Data extracts START
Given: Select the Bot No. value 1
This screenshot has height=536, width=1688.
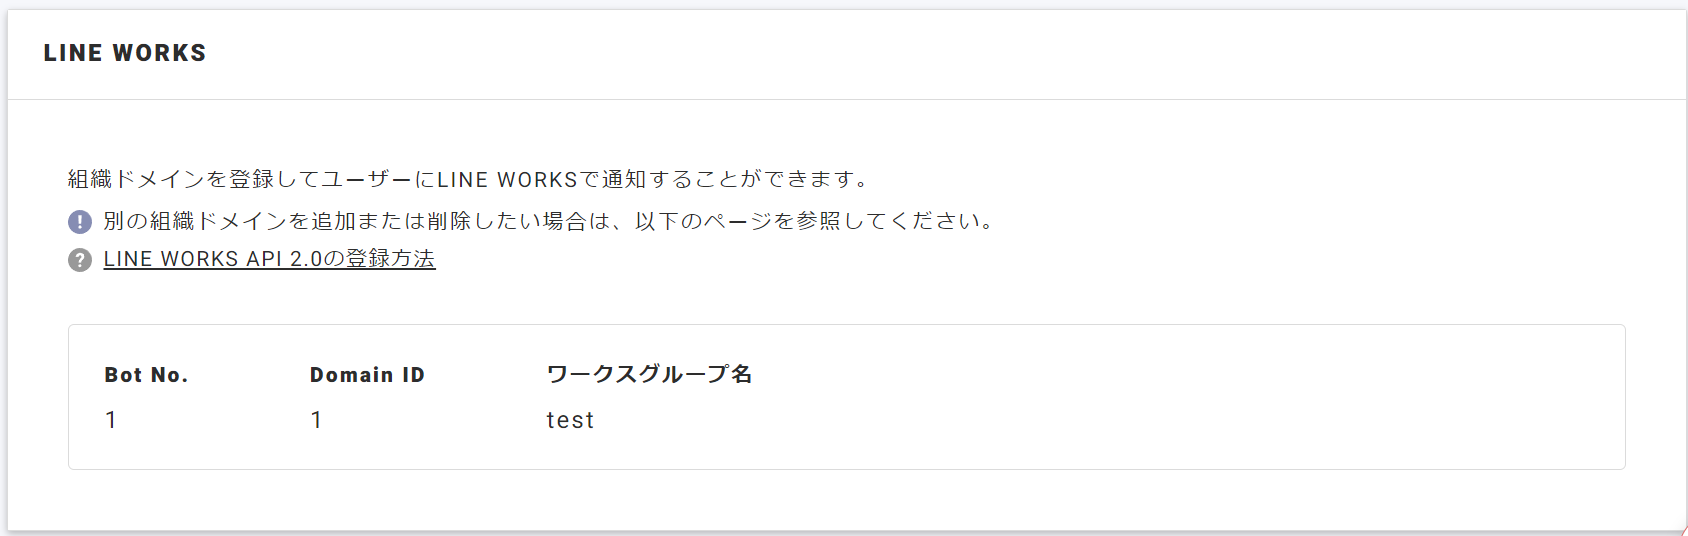Looking at the screenshot, I should pos(111,420).
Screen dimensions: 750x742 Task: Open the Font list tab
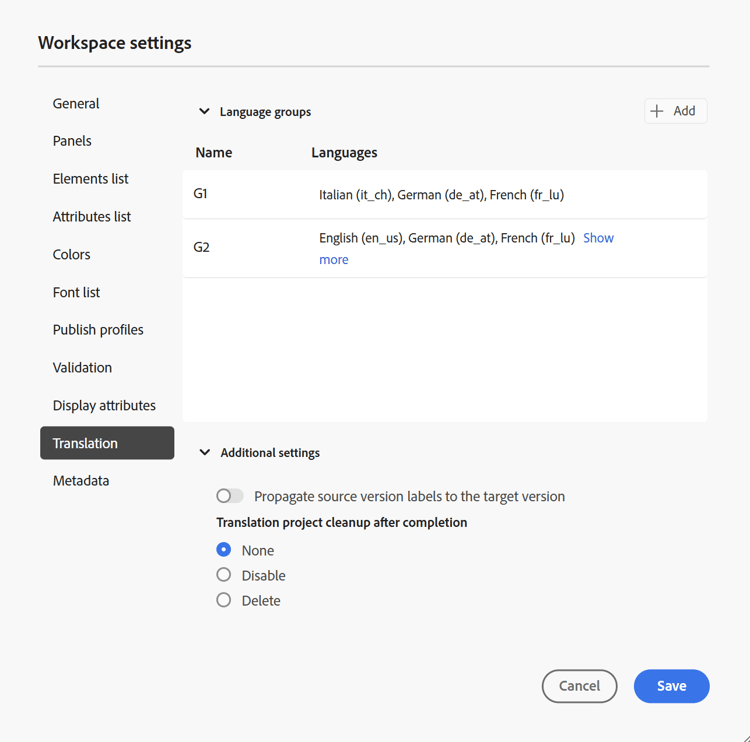(x=77, y=292)
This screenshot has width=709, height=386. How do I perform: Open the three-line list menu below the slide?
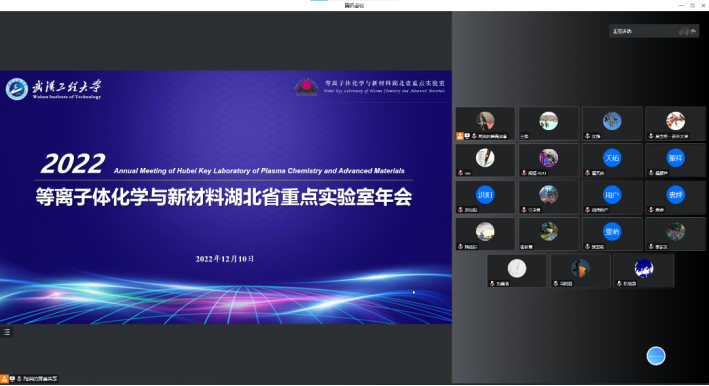pos(7,332)
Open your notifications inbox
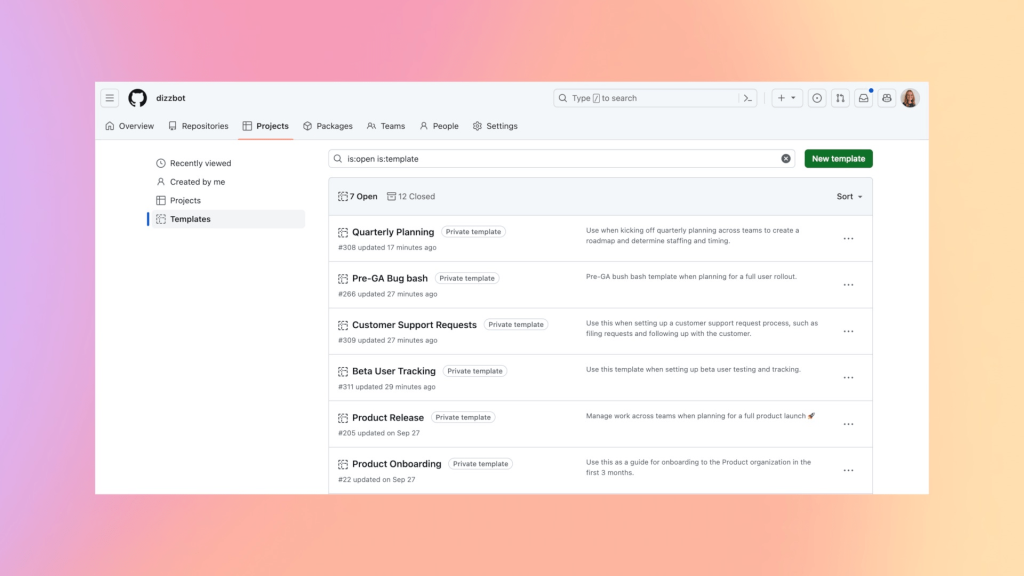 point(863,97)
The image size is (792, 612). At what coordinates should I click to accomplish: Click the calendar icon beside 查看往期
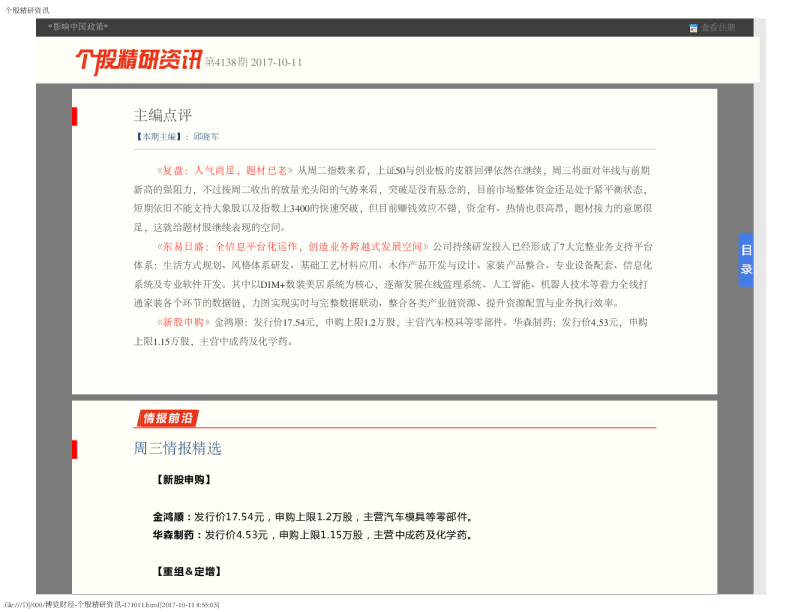[693, 28]
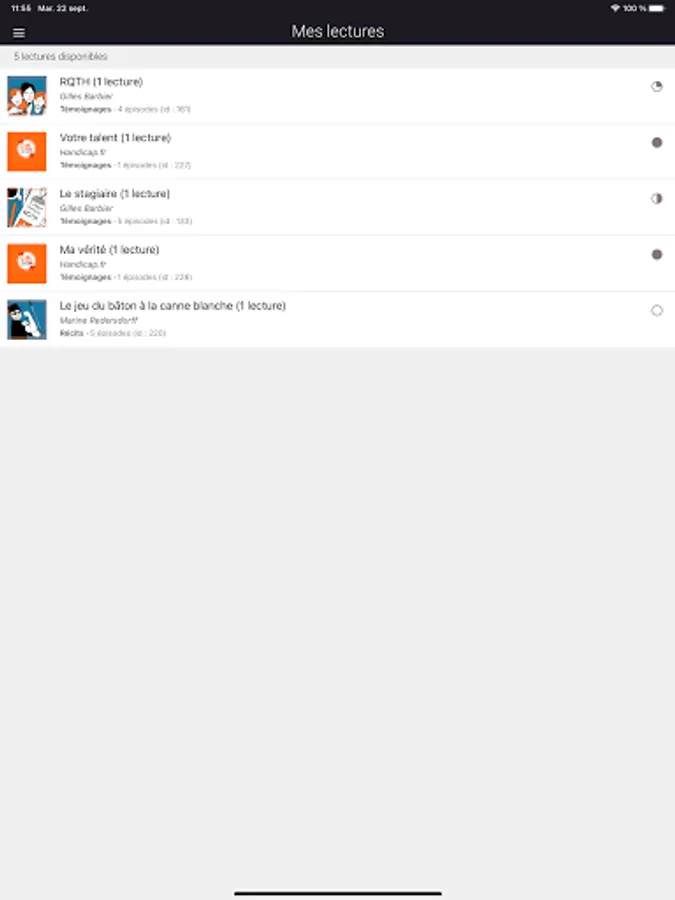Open the hamburger menu icon
This screenshot has height=900, width=675.
(19, 33)
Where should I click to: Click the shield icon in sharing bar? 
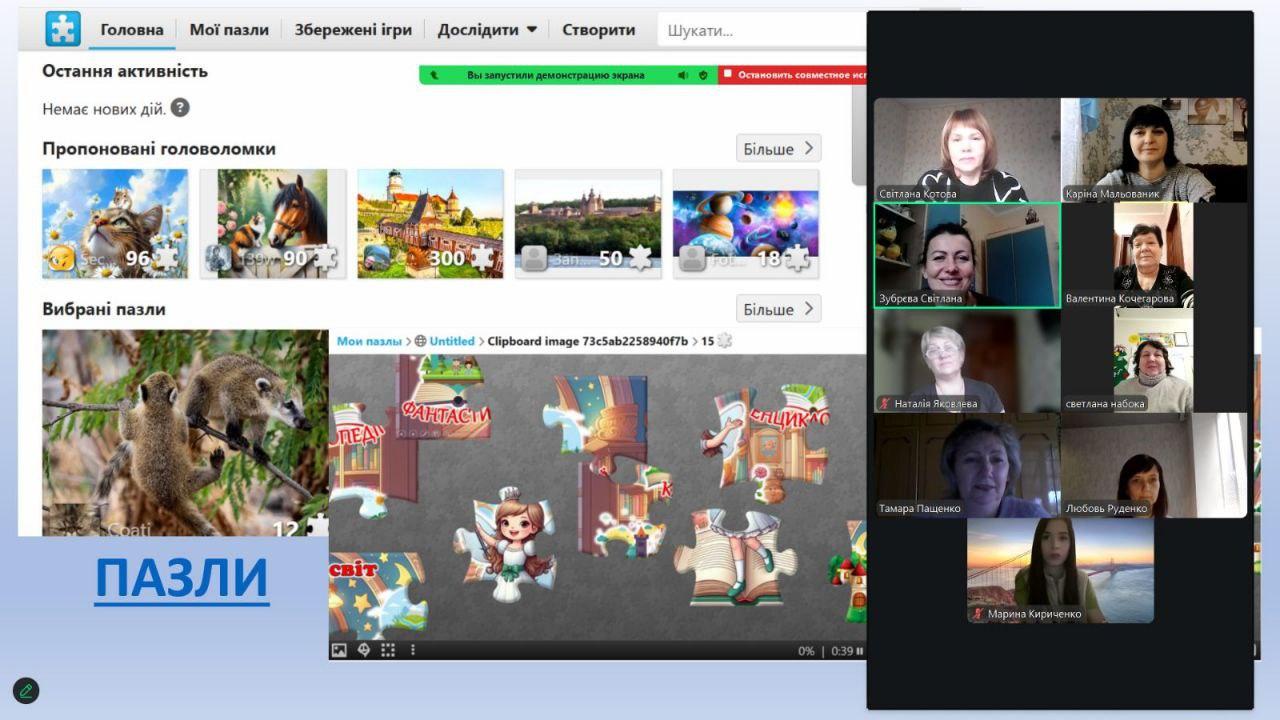[703, 75]
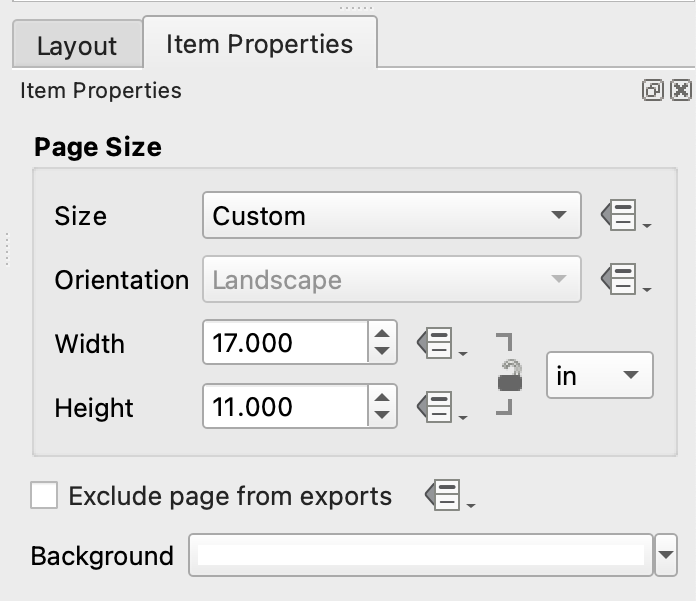Increase the Height value with up arrow

point(382,398)
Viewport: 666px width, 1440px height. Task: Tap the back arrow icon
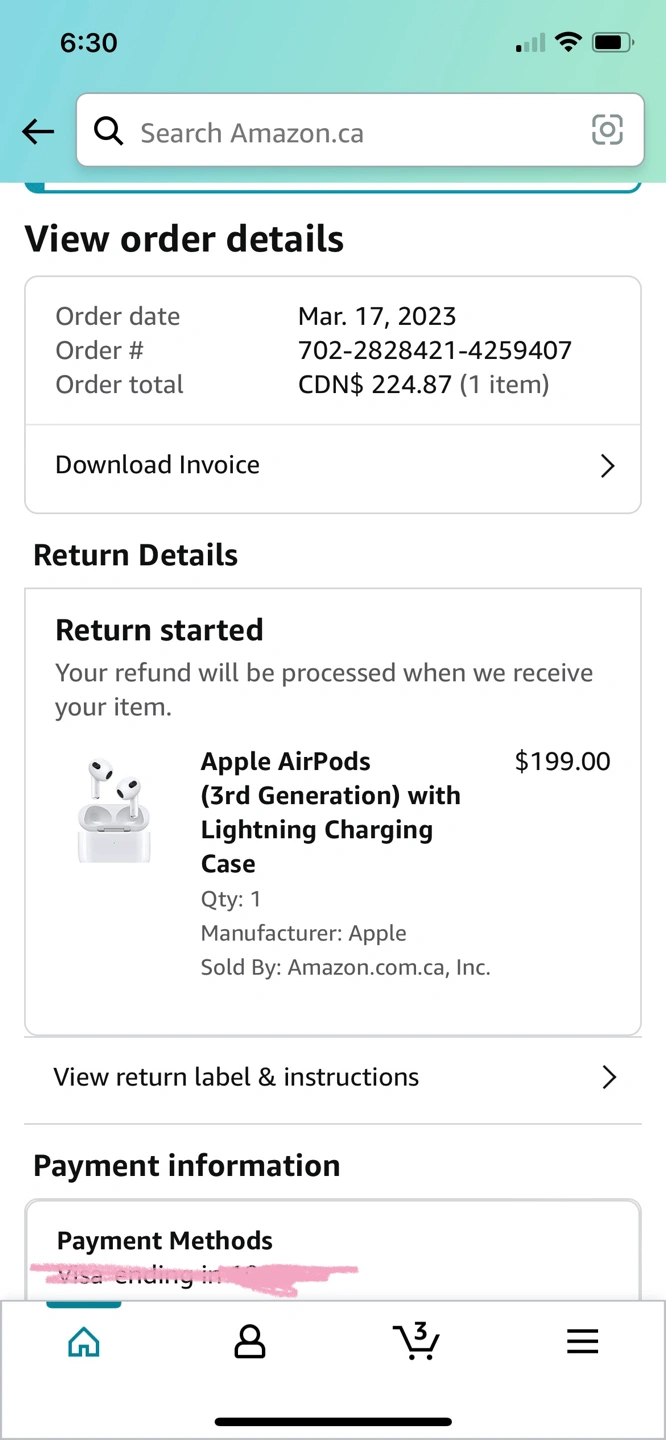click(38, 131)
Data extracts END
Your goal: Give back the data verbatim. The pictures are not part of the copy.

Written solution:
Given: Select the Bot No. value 1
This screenshot has height=536, width=1688.
Looking at the screenshot, I should pos(111,420).
Screen dimensions: 750x742 Task: Open the Font list tab
(x=77, y=292)
This screenshot has width=709, height=386. How do I perform: Open the three-line list menu below the slide?
pos(7,332)
Open your notifications inbox
 point(863,97)
The image size is (792, 612). At what coordinates should I click to accomplish: Click the calendar icon beside 查看往期
[693, 28]
Open the hamburger menu icon
This screenshot has height=900, width=675.
(19, 33)
Where should I click to: Click the shield icon in sharing bar? 
[703, 75]
Increase the Height value with up arrow

point(382,398)
Viewport: 666px width, 1440px height. Task: Tap the back arrow icon
click(38, 131)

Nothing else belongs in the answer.